Stop after the line containing "Click the 2024/10"; retype every line of the data before it exactly, starting from the first.

Top of Supplied records

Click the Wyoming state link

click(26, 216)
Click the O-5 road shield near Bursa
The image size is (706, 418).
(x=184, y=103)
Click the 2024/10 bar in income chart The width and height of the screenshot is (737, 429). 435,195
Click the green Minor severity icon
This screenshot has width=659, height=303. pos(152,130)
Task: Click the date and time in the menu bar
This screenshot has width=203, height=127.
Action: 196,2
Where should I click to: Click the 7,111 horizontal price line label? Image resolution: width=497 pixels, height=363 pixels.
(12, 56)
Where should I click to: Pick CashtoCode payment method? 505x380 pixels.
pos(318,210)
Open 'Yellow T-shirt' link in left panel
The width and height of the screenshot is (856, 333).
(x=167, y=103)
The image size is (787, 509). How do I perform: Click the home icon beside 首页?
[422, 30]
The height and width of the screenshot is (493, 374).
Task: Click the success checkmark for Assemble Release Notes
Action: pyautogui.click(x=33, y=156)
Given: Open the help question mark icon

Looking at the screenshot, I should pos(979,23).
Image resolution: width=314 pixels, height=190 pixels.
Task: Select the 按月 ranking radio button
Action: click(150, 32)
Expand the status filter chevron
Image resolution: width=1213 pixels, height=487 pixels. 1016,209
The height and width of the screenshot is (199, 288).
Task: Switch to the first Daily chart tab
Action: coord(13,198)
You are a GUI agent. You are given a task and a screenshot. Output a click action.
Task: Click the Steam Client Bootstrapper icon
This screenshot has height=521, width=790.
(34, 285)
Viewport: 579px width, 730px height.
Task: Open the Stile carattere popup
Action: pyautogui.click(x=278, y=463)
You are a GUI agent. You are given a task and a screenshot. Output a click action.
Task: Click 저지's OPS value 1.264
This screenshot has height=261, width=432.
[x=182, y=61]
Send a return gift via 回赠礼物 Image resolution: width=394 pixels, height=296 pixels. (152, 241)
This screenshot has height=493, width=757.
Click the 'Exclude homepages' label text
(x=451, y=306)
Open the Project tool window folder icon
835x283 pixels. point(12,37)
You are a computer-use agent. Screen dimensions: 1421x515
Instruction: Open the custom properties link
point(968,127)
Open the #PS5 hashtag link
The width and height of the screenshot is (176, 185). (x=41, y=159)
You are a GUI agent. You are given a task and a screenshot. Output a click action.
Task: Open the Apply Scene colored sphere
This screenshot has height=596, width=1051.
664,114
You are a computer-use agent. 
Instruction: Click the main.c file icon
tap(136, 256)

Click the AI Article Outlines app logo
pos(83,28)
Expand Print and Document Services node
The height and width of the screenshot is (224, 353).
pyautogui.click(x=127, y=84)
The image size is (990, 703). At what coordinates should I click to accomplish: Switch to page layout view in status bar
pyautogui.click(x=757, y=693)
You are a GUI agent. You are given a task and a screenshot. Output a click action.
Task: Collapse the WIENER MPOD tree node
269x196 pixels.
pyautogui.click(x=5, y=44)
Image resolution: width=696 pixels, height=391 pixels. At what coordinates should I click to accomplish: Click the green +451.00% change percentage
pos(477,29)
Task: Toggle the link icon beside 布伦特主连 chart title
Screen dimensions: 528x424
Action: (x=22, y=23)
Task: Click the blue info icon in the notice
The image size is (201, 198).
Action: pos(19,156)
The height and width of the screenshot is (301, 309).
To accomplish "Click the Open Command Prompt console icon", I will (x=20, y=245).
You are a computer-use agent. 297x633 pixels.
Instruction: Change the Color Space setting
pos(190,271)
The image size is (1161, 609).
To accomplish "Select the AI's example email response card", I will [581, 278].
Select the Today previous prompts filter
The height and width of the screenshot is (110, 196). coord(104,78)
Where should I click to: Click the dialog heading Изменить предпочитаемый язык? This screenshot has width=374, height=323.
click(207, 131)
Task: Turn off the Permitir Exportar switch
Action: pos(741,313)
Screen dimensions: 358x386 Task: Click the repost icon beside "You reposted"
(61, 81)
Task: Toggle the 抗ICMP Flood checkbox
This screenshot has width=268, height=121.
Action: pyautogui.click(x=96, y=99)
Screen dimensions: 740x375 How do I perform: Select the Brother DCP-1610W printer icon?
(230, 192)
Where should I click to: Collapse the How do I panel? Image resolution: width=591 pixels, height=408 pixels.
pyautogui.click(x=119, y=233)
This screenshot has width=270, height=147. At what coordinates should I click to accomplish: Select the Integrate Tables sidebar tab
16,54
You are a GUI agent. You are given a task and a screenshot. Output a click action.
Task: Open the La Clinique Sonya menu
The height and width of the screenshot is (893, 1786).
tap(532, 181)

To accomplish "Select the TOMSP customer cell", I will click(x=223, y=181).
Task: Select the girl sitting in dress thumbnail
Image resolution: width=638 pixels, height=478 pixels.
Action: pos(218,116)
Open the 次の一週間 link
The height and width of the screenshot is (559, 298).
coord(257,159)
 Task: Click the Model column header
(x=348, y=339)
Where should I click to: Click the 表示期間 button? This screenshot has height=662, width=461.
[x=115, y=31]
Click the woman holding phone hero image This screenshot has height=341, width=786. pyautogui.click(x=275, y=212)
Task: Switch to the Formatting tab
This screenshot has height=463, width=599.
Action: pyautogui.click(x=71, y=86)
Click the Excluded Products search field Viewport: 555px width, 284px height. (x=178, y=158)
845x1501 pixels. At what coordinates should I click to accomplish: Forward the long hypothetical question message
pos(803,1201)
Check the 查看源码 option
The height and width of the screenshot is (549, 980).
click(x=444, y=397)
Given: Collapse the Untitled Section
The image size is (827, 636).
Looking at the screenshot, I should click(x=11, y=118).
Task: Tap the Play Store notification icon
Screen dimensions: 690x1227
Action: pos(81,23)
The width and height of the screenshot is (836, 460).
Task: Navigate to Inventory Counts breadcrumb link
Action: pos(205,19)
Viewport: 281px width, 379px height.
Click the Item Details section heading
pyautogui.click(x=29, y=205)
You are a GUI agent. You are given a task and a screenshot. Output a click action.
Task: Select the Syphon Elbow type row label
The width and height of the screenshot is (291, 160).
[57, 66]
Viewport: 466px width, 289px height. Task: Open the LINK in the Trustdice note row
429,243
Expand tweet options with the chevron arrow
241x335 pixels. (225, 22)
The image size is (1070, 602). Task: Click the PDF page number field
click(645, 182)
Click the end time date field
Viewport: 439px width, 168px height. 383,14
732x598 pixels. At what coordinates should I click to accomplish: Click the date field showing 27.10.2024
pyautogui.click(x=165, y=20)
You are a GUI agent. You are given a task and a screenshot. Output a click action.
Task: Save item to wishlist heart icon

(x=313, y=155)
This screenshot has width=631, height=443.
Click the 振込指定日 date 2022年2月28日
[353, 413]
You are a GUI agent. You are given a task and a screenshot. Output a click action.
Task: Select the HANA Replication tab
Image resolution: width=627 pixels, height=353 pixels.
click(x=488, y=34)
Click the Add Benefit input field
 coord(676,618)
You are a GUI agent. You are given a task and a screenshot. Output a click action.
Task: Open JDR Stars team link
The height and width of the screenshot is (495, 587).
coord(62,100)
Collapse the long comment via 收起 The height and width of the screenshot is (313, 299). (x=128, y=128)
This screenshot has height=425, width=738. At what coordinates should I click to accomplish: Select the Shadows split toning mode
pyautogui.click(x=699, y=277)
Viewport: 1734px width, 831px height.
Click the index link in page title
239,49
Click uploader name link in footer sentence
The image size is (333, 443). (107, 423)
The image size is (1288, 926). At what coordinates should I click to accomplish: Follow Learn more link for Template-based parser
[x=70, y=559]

Bottom of Supplied records

- **Output of the task**:
Click the Wyoming state link

click(26, 216)
Click the O-5 road shield near Bursa
The image size is (706, 418).
(x=184, y=103)
Click the 2024/10 bar in income chart The width and height of the screenshot is (737, 429). 435,195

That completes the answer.